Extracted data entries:
Start of Block

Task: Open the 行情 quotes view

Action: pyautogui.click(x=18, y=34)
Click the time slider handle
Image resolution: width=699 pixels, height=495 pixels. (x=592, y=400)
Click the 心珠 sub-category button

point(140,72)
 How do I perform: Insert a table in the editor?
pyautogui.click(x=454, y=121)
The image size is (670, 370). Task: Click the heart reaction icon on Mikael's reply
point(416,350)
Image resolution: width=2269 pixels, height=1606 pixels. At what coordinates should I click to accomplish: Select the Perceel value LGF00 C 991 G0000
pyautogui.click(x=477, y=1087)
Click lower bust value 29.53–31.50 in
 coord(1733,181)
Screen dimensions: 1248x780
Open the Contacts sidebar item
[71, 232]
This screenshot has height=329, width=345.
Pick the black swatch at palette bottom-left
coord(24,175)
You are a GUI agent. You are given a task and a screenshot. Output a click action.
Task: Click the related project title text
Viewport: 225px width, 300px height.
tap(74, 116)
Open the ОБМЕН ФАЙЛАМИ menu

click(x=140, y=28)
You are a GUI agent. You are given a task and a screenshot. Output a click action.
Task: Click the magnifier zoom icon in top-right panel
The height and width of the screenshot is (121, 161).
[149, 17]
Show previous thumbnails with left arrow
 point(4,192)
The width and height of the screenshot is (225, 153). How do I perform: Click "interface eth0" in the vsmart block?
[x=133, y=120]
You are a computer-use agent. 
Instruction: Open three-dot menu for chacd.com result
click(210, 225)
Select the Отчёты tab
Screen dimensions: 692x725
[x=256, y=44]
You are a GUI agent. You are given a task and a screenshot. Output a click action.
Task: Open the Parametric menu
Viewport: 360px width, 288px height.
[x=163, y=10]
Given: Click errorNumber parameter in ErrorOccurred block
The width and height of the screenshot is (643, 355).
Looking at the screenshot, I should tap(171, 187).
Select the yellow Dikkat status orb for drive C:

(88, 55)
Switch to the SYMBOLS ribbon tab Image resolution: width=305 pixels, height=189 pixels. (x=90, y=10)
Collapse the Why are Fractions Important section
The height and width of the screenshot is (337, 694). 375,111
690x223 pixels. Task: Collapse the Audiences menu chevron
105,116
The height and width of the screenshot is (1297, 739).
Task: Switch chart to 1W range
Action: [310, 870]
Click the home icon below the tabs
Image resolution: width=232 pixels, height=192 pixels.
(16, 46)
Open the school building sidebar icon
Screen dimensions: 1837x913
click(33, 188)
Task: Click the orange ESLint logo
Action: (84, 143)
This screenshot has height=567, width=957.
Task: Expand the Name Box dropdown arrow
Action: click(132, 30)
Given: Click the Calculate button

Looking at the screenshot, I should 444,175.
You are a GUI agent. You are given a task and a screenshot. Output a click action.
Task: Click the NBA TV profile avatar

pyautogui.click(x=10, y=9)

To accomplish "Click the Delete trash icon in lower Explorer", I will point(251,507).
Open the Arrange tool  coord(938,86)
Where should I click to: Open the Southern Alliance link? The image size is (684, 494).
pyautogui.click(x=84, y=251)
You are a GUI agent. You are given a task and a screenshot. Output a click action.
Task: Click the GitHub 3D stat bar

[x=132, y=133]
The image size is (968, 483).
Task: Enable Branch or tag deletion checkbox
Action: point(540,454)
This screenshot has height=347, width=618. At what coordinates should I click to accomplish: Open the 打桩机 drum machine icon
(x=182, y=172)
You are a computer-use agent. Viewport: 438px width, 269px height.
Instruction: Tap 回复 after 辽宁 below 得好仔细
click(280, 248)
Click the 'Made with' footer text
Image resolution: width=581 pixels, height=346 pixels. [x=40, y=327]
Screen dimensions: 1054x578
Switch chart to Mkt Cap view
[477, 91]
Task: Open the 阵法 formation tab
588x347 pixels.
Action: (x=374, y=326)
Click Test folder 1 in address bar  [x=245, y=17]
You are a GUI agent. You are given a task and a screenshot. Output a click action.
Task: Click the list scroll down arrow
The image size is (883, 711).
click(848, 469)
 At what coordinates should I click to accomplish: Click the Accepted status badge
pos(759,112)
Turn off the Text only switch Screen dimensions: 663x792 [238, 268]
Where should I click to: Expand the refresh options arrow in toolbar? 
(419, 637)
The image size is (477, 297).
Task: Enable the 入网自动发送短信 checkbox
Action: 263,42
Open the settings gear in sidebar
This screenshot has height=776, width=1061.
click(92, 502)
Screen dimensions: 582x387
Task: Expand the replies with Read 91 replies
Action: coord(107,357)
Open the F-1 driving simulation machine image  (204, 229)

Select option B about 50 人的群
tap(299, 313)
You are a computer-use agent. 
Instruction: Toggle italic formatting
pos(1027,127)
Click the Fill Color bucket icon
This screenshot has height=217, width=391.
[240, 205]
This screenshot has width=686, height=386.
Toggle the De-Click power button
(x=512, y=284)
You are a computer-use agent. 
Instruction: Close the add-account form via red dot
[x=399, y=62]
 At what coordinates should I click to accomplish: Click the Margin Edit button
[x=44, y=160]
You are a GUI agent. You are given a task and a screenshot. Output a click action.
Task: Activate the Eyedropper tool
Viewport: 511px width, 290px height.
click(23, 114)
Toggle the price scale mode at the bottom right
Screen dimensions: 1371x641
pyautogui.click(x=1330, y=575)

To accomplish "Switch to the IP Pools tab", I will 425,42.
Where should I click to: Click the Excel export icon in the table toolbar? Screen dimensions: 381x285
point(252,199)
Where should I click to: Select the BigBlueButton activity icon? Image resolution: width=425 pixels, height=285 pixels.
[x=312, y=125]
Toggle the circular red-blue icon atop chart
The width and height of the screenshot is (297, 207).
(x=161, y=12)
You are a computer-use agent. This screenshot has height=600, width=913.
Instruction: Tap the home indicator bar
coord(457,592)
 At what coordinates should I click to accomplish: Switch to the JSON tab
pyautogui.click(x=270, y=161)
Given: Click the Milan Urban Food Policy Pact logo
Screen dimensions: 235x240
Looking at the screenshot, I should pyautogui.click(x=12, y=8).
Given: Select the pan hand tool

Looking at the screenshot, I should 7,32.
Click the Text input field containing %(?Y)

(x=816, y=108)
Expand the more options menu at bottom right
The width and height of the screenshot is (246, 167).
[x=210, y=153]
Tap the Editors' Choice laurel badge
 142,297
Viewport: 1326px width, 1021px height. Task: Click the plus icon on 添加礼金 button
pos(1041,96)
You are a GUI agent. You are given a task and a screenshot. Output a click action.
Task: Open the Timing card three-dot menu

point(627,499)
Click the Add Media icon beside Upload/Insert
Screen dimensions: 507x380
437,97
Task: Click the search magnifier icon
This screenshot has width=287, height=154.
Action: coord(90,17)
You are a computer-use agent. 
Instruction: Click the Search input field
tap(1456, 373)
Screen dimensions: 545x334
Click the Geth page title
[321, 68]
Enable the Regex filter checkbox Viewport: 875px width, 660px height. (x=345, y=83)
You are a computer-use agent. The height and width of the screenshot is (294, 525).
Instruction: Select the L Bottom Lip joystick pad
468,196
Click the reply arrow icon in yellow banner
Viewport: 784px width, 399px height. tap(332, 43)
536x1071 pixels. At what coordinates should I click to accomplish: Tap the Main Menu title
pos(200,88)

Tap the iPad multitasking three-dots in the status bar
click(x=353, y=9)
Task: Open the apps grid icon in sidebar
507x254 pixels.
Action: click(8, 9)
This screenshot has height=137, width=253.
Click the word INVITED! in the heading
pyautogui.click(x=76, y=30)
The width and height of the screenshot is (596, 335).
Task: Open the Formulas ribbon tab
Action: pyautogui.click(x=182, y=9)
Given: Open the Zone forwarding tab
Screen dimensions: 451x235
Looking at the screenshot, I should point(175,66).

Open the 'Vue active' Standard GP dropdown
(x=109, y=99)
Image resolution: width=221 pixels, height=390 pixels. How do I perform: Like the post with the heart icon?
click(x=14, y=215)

End of Block

§ **Exercise directions**: Look above for the line containing "Tap the Editors' Choice laurel badge", then please write out that line and each one after it through the end, exactly, with nothing else.

§ **Written answer**:
Tap the Editors' Choice laurel badge
 142,297
Viewport: 1326px width, 1021px height. Task: Click the plus icon on 添加礼金 button
pos(1041,96)
You are a GUI agent. You are given a task and a screenshot. Output a click action.
Task: Open the Timing card three-dot menu

point(627,499)
Click the Add Media icon beside Upload/Insert
Screen dimensions: 507x380
437,97
Task: Click the search magnifier icon
This screenshot has width=287, height=154.
Action: coord(90,17)
You are a computer-use agent. 
Instruction: Click the Search input field
tap(1456, 373)
Screen dimensions: 545x334
Click the Geth page title
[321, 68]
Enable the Regex filter checkbox Viewport: 875px width, 660px height. (x=345, y=83)
You are a computer-use agent. The height and width of the screenshot is (294, 525).
Instruction: Select the L Bottom Lip joystick pad
468,196
Click the reply arrow icon in yellow banner
Viewport: 784px width, 399px height. tap(332, 43)
536x1071 pixels. At what coordinates should I click to accomplish: Tap the Main Menu title
pos(200,88)

Tap the iPad multitasking three-dots in the status bar
click(x=353, y=9)
Task: Open the apps grid icon in sidebar
507x254 pixels.
Action: click(8, 9)
This screenshot has height=137, width=253.
Click the word INVITED! in the heading
pyautogui.click(x=76, y=30)
The width and height of the screenshot is (596, 335).
Task: Open the Formulas ribbon tab
Action: pyautogui.click(x=182, y=9)
Given: Open the Zone forwarding tab
Screen dimensions: 451x235
Looking at the screenshot, I should point(175,66).

Open the 'Vue active' Standard GP dropdown
(x=109, y=99)
Image resolution: width=221 pixels, height=390 pixels. How do I perform: Like the post with the heart icon?
click(x=14, y=215)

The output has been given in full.